The new president of the Democratic Republic of Congo and his predecessor, Joseph Kabila, have agreed to form a power-sharing government.
Since his surprise win in disputed elections in December, President Felix Tshisekedi has been unable to push through his choice for prime minister.
This is because the Mr Kabila’s FCC coalition controls parliament.
So after three days of talks both sides agreed on a deal that they say will “strengthen the climate of peace and stability of the country and facilitate the rapid establishment of a government”.
There is no official confirmation as to which side will now nominate the prime minster, but it is expected that the FCC will have a say and will get key ministries.
Mr Tshisekedi’s inauguration in January was the first peaceful transfer of power in the country in nearly 60 years.

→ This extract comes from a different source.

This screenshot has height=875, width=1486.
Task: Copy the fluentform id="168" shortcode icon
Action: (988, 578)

But numerous sources say presidential challenger Martin Fayulu won a landslide victory and was denied office by a backroom deal between Mr Kabila and Mr Tshisekedi.

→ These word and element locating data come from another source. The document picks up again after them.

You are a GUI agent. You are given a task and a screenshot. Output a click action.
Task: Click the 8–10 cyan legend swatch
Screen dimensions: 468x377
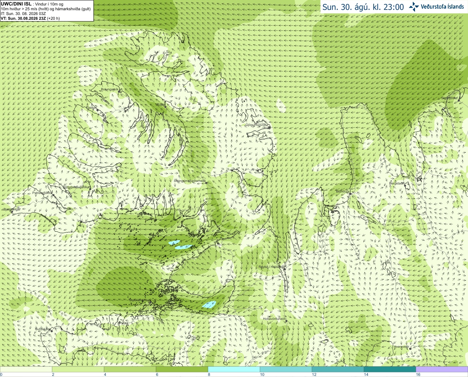pos(234,369)
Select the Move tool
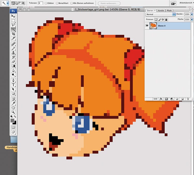 click(13, 16)
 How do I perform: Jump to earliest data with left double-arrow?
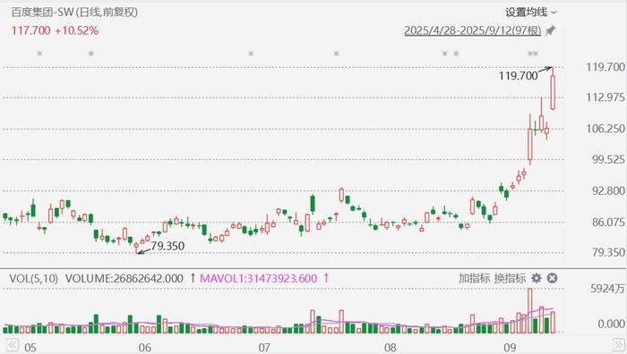[x=13, y=345]

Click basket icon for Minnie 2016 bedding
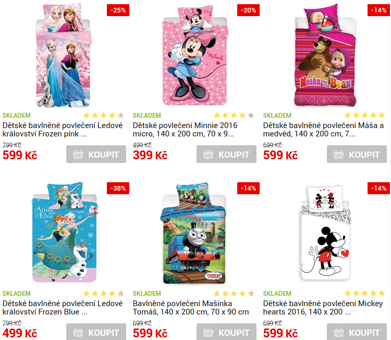point(208,154)
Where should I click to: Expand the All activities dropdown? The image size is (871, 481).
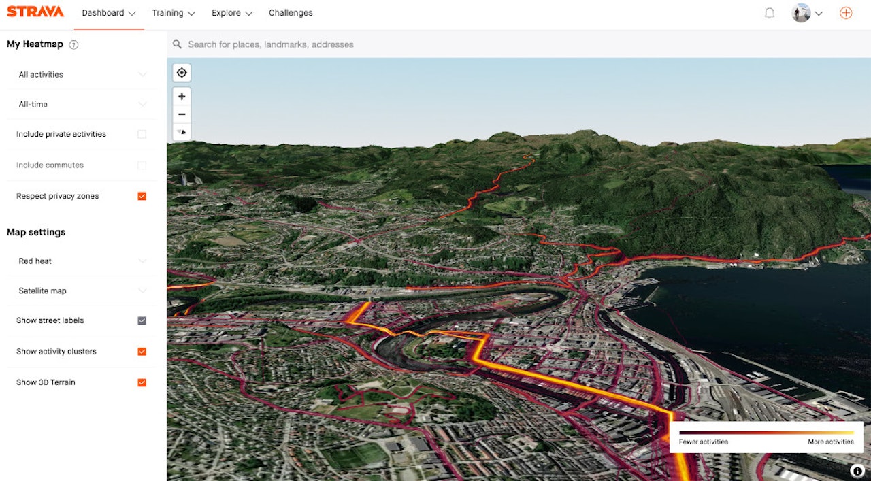click(81, 74)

Mr Kabila was constitutionally ineligible to run for a third consecutive term and the election should have taken place by the end of 2016 but was repeatedly postponed because of logistical problems.
Mr Fayulu has now refused to take up his seat as a member of parliament.
“I am the elected president, and this is what I consider myself to be. I cannot be both the elected president and an MP,” he is quoted as saying.